What exactly is a patent troll?
There is a misconception that a patent troll doesn’t own the patents they demand payment for. A patent troll does own the patent, but they are not actively using the idea or technology. According to Peter Detkin of Intel, the man who coined the term in the 1990s, this describes “somebody who asserts a patent broadly, for nuisance value with a meritless claim.”
The current definition of a patent troll is an entity that collects patents–usually novel technologies–with no intent to further develop them or introduce them into the marketplace; they are simply a holding pen for intellectual property. The business model for the patent troll–usually a business, not an individual–is to buy the patent from a cash-strapped company, and in turn, generate revenue from a firm that “engages in activities arguably falling within the scope of the patent.”

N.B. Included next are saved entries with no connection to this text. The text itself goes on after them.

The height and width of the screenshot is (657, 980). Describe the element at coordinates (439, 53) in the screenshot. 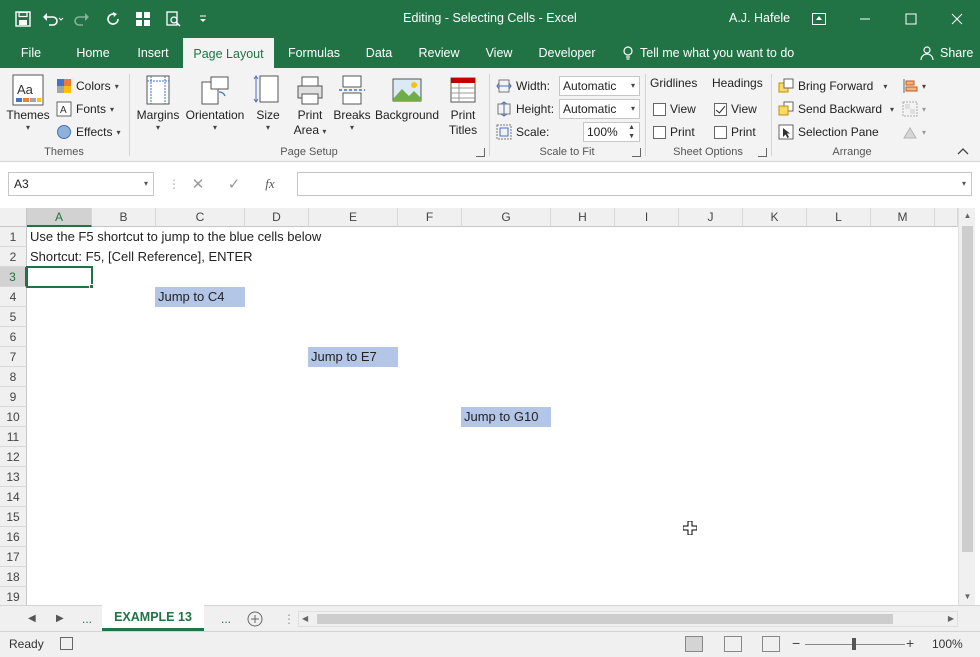

I see `tab-review: Review` at that location.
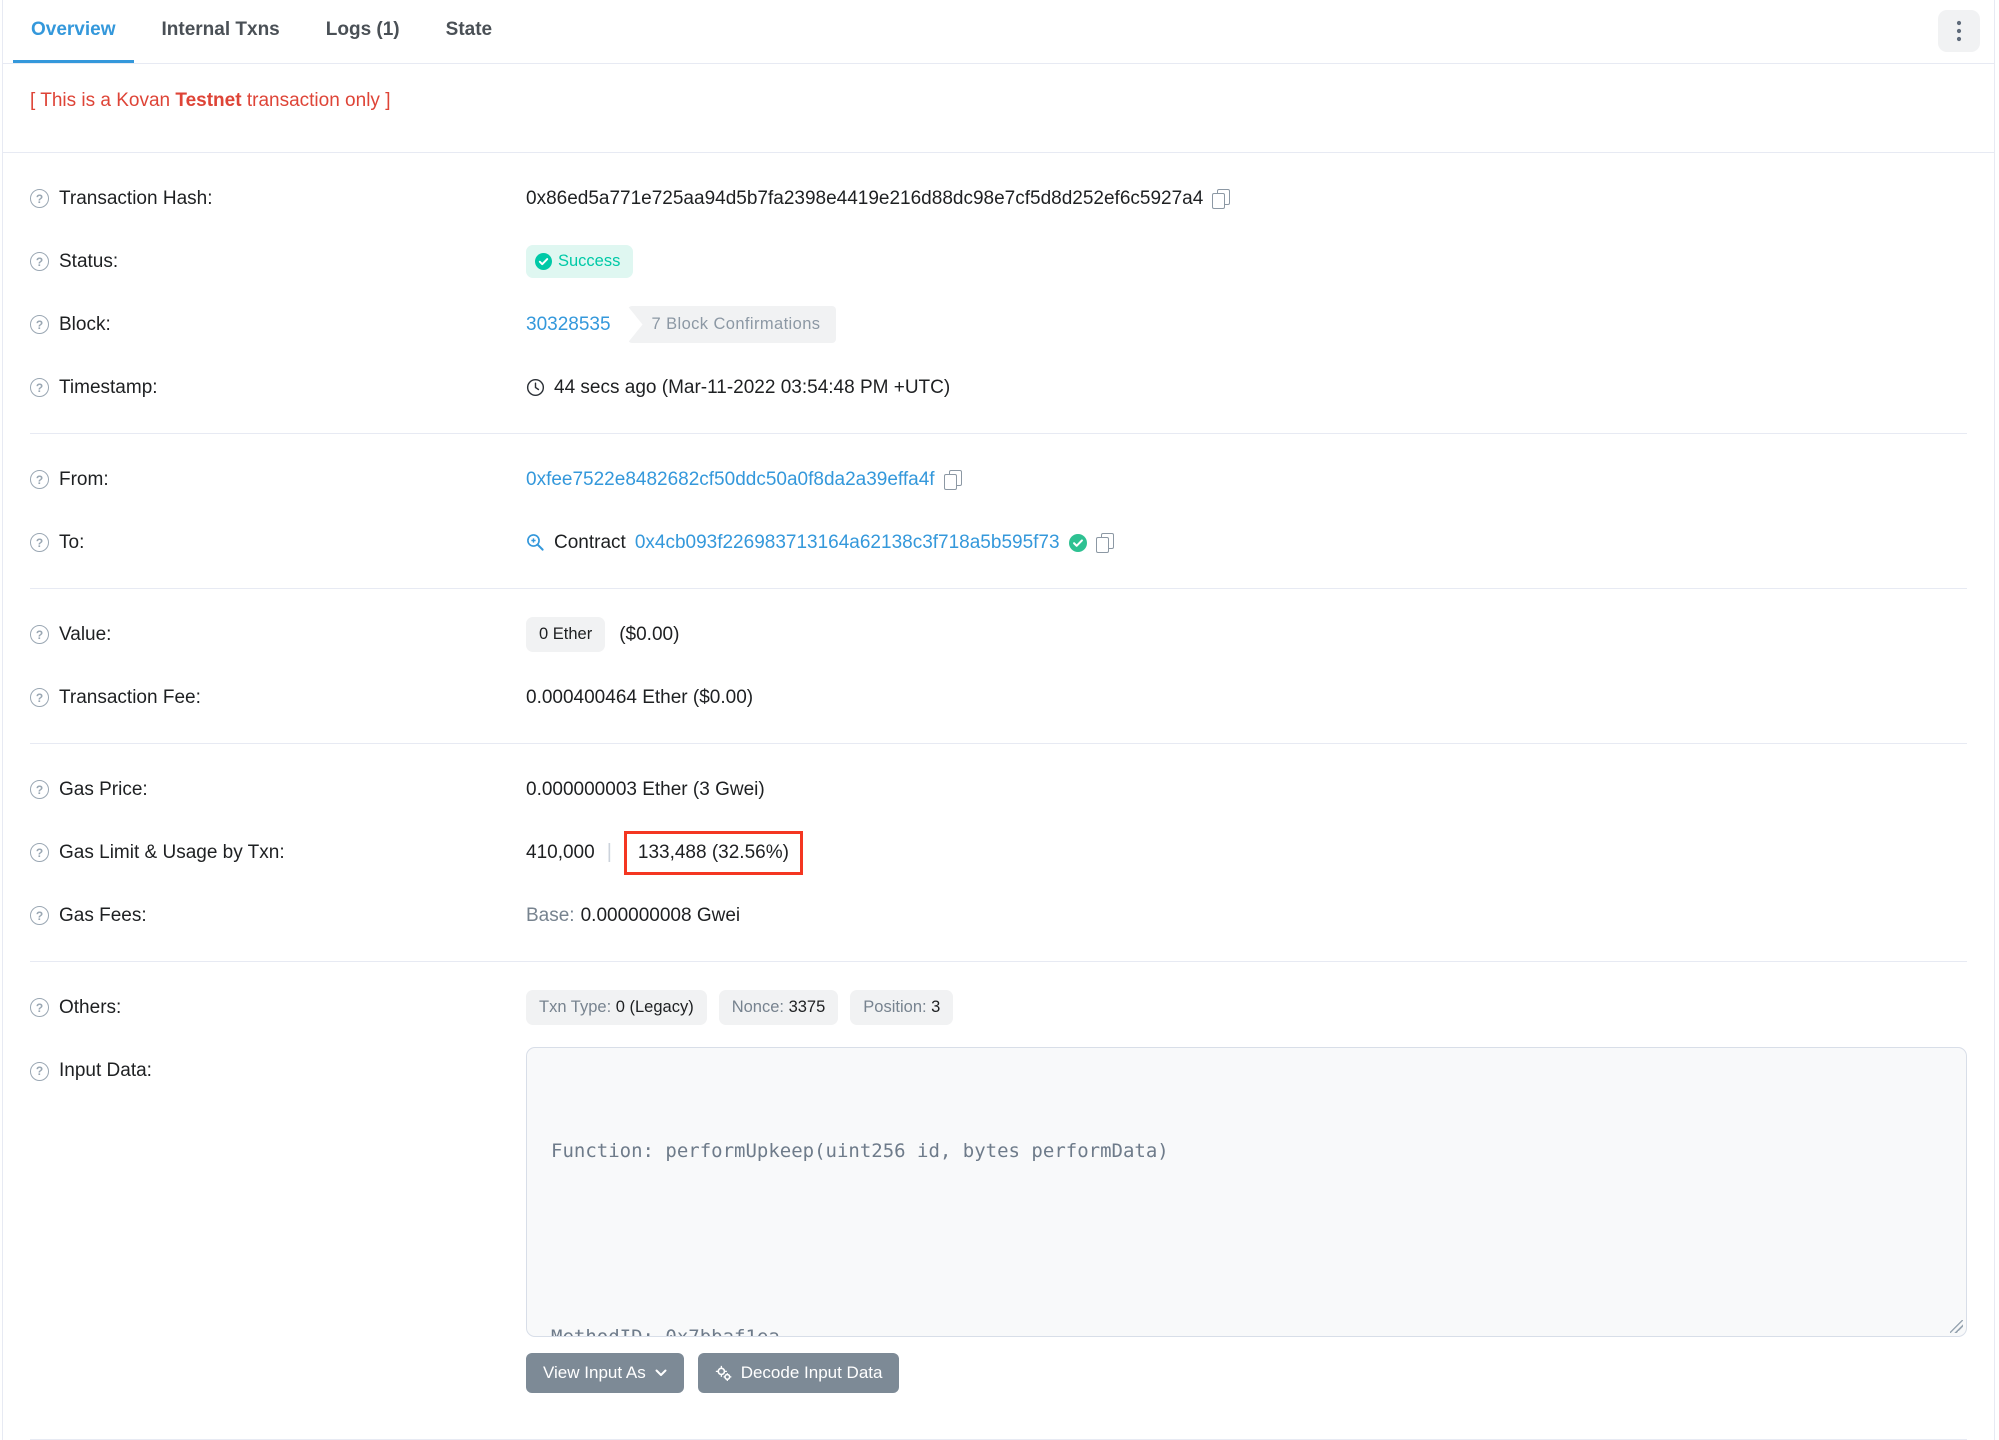 The height and width of the screenshot is (1440, 1999). Describe the element at coordinates (85, 324) in the screenshot. I see `block-label: Block:` at that location.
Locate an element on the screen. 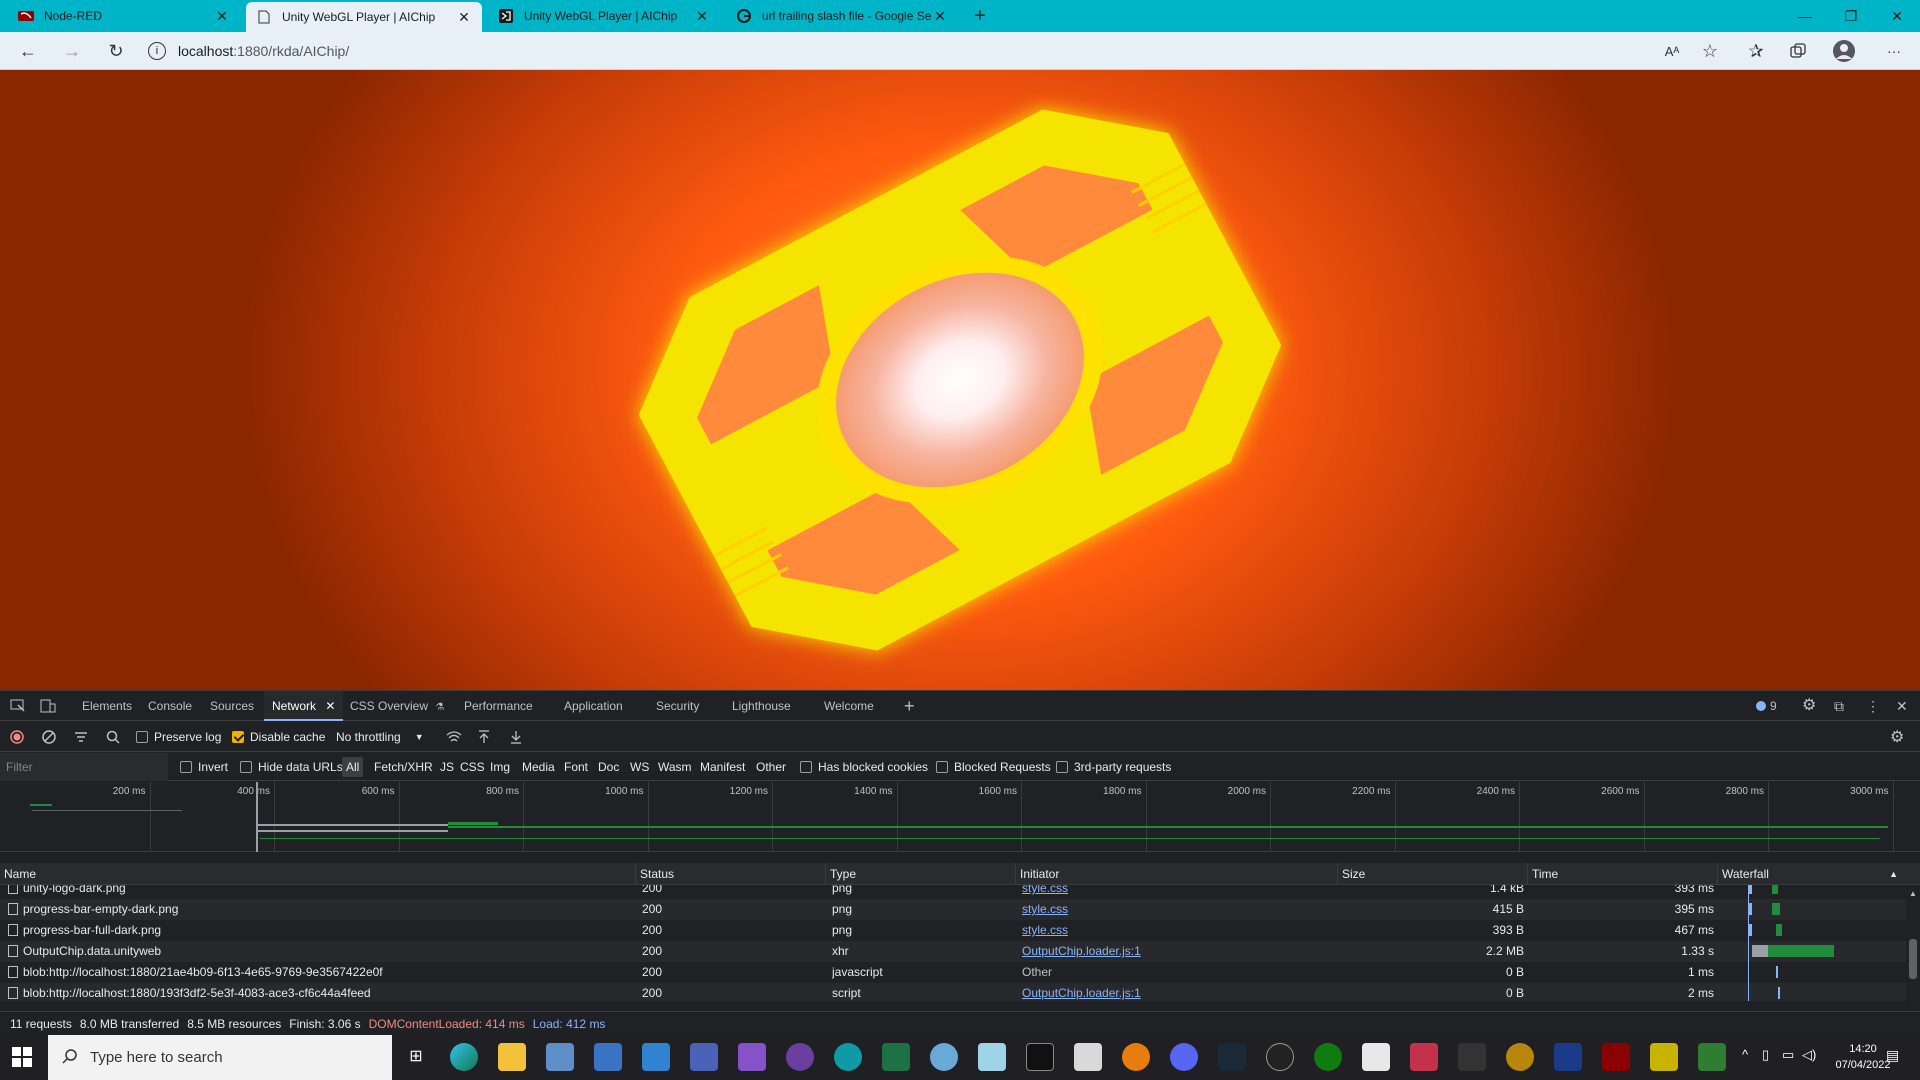 This screenshot has height=1080, width=1920. restore-button: ❐ is located at coordinates (1851, 16).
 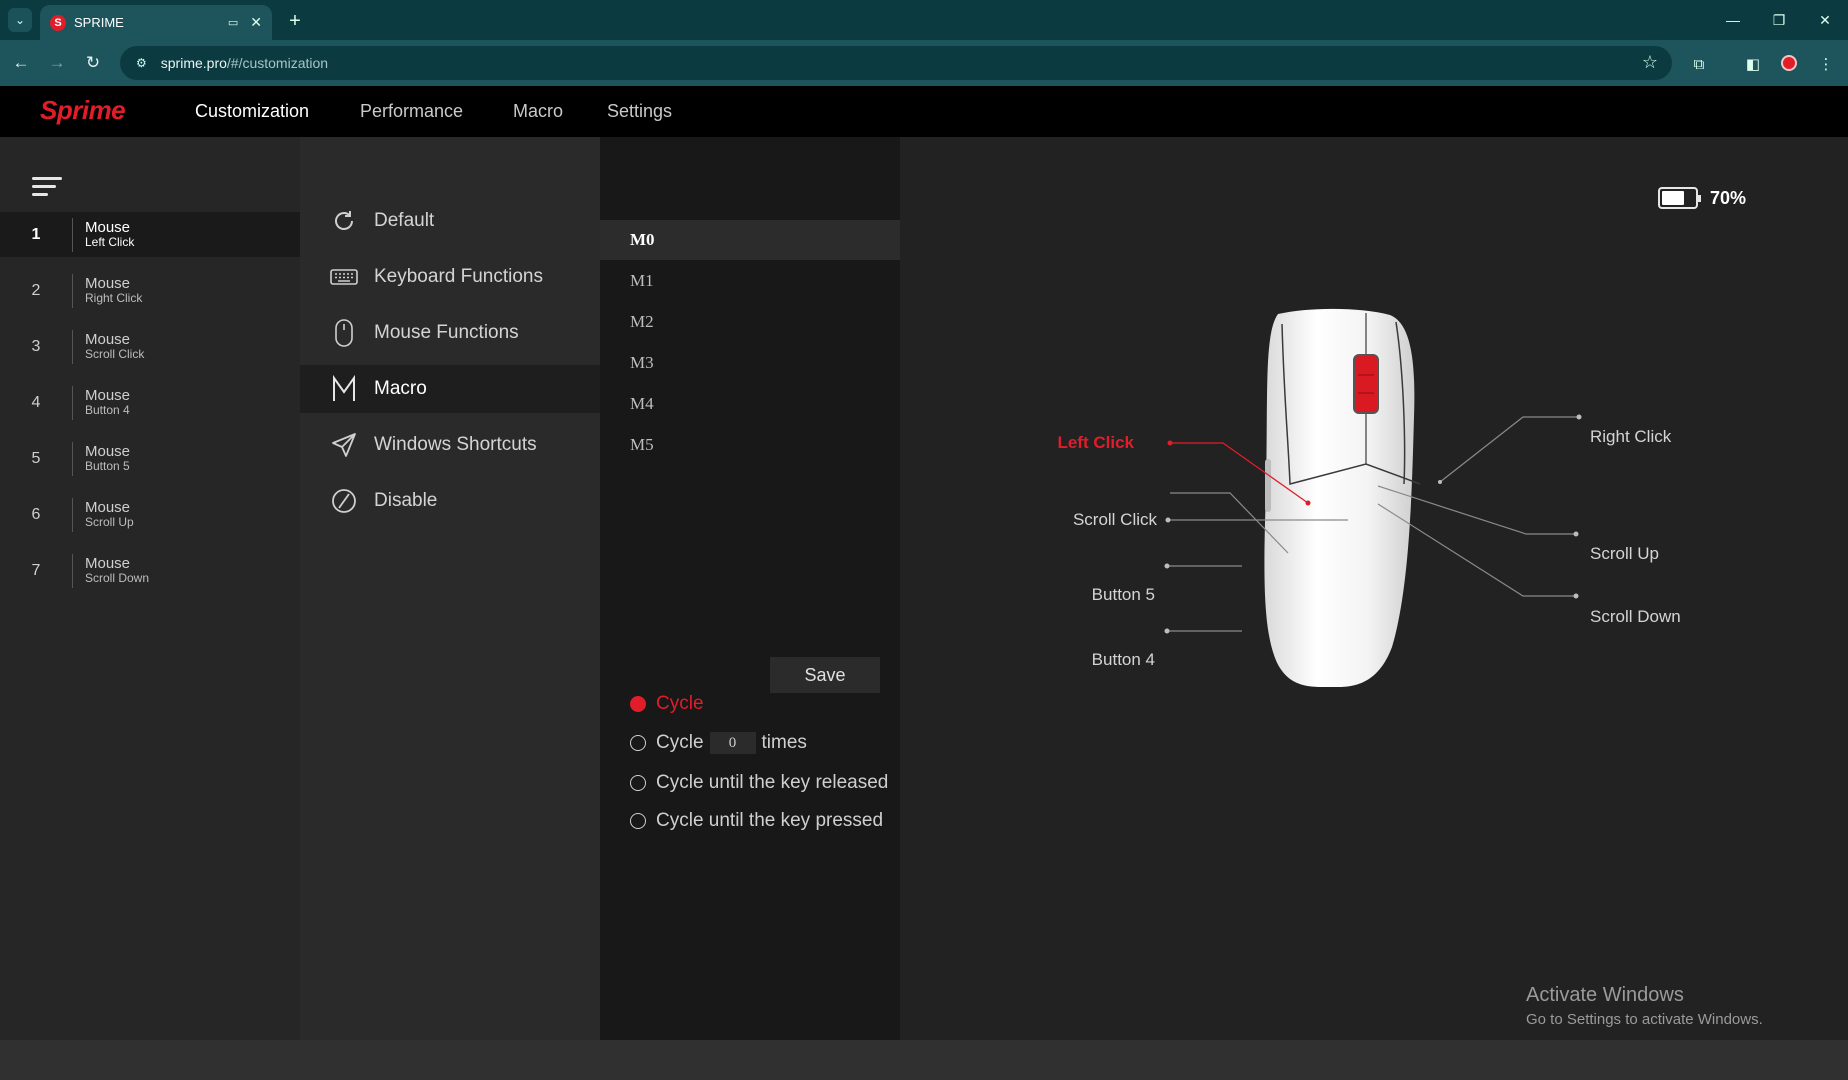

This fairly narrow definition has expanded towards negative connotations, to the point that the phrase “patent troll” is considered an insult and cannot be used in litigation.
How to fight back
Recent legislation makes it easier to beat back a troll’s demands. Until recently, trolls liked to file lawsuits in Texas, where judges tended to rule in their favor. The US Supreme Court stopped this forum shopping in 2015 (TCHeartland v Kraft), and the application of Prior Art (some evidence somewhere that parts of the patent in question were already known) takes away the foundation of a troll’s case.
No business wants to spend time and money in litigation, but when a patent troll starts sending cease and desist letters, it’s time to consult a patent attorney. In these cases, there’s usually the demand for a substantial sum attached to the letter, threatening litigation if the patent infringer doesn’t pay for the use of the patent.